Als Kary B. Mullis 1985 die Polymerase-Kettenreaktion (polymerase chain reaction, PCR) entdeckte, ahnte er noch nicht, welchen Stein er ins Rollen gebracht hatte. Acht Jahre später erhielt er für seine bahnbrechende Erfindung sogar den Nobelpreis in Chemie 1993.
Die Idee für die PCR kam ihm in den Sinn, als er eines Nachts eine längere Autofahrt zum Nachdenken nutzte. Zwischenzeitlich sind eine ganze Reihe von Verbesserungen entwickelt worden. Die Zahl der möglichen Anwendungsgebiete wächst nach wie vor, bis dahin, dass es sogar eine Fachzeitschrift gibt, die sich nur dieser Methode widmet. An der Bedeutung der PCR-Methode ändert sich auch dann nichts, wenn sich manche Leute auch heute noch streiten, ob sie nicht vielleicht schon 1971 von H.G. Khorana, dem Papst der Oligonucleotid-Synthese gedanklich vorweg genommen war. Propagiert und patentiert wurde die PCR von der Firma Cetus, die ihre Rechte für die medizinische Anwendung an den Schweizer Pharmagiganten Hoffmann-LaRoche verkauft hat.

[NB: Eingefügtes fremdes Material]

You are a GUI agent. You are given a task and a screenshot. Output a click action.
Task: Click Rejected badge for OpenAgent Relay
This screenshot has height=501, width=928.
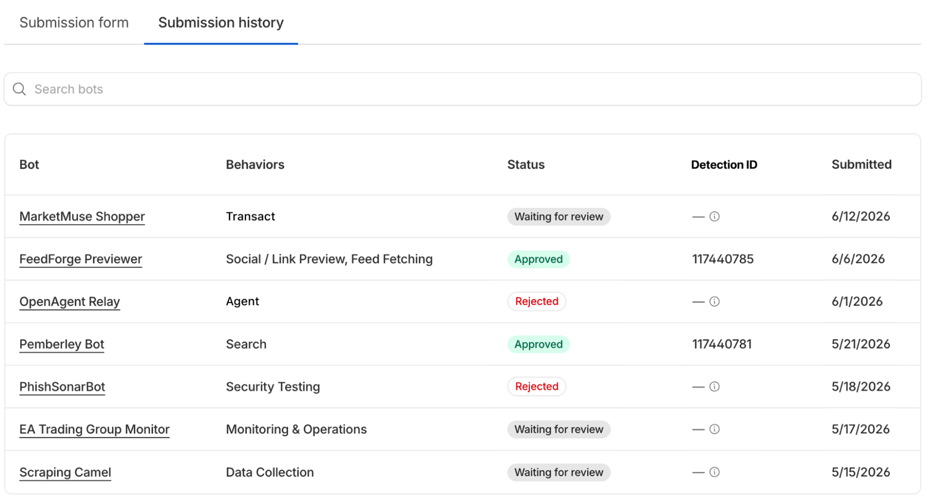pos(537,302)
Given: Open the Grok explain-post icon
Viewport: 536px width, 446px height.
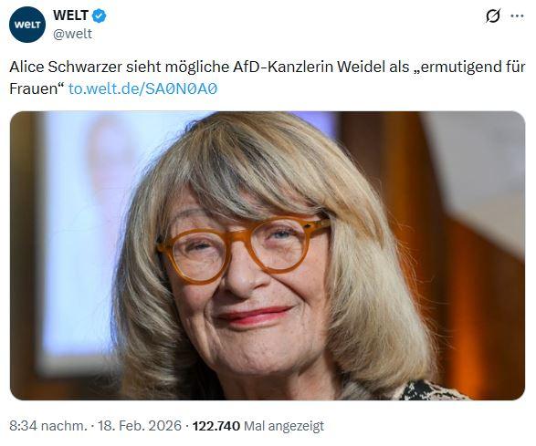Looking at the screenshot, I should click(493, 16).

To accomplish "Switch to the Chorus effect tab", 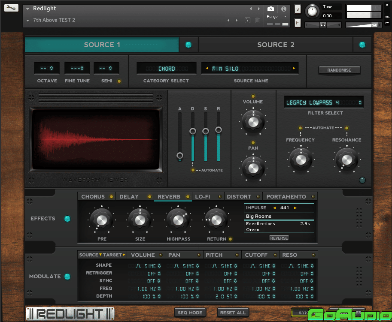I will click(93, 196).
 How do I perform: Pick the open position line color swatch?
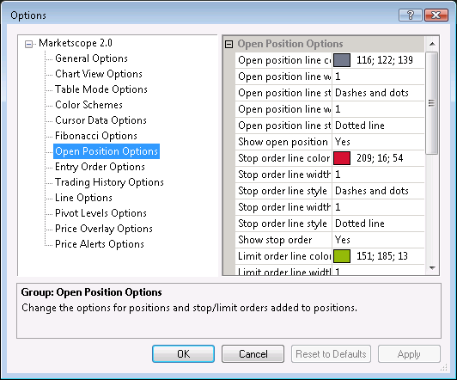pos(342,60)
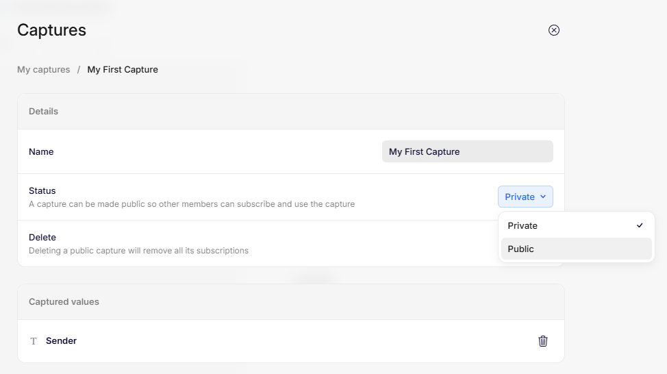
Task: Click the checkmark next to Private
Action: coord(640,225)
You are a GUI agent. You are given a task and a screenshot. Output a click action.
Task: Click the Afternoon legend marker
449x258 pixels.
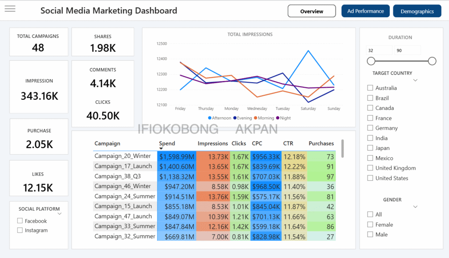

Anfangs war dieses Verfahren sehr aufwändig, da nach jedem Zyklus frische Polymerase - genauer das hitzelabile Klenow-Fragment aus E. coli, dem die 5´-3´-Exonuclease-Aktivität fehlt - zugegeben werden musste. Mit Einsatz der hitzestabilen Taq-Polymerasen aus dem Bakterium Thermus aquaticus konnte die PCR automatisiert werden. Dies war die eigentliche Revolution der Gentechnik, denn mit einer laufenden Neuzugabe des Enzyms wäre die Reaktion nicht praktisch einsetzbar gewesen. Die Anwendungsgebiete der PCR sind kaum noch zu überblicken. Sie erstrecken sich vom einfachen Vermehren genetischen Materials über medizinische Diagnostik bis zum genetischen Fingerabdruck in der Kriminalistik und Anwendungen in der Archäologie. In der Biochemie gelingt heute fast jede Veränderung von Proteinen über den Zwischenschritt PCR.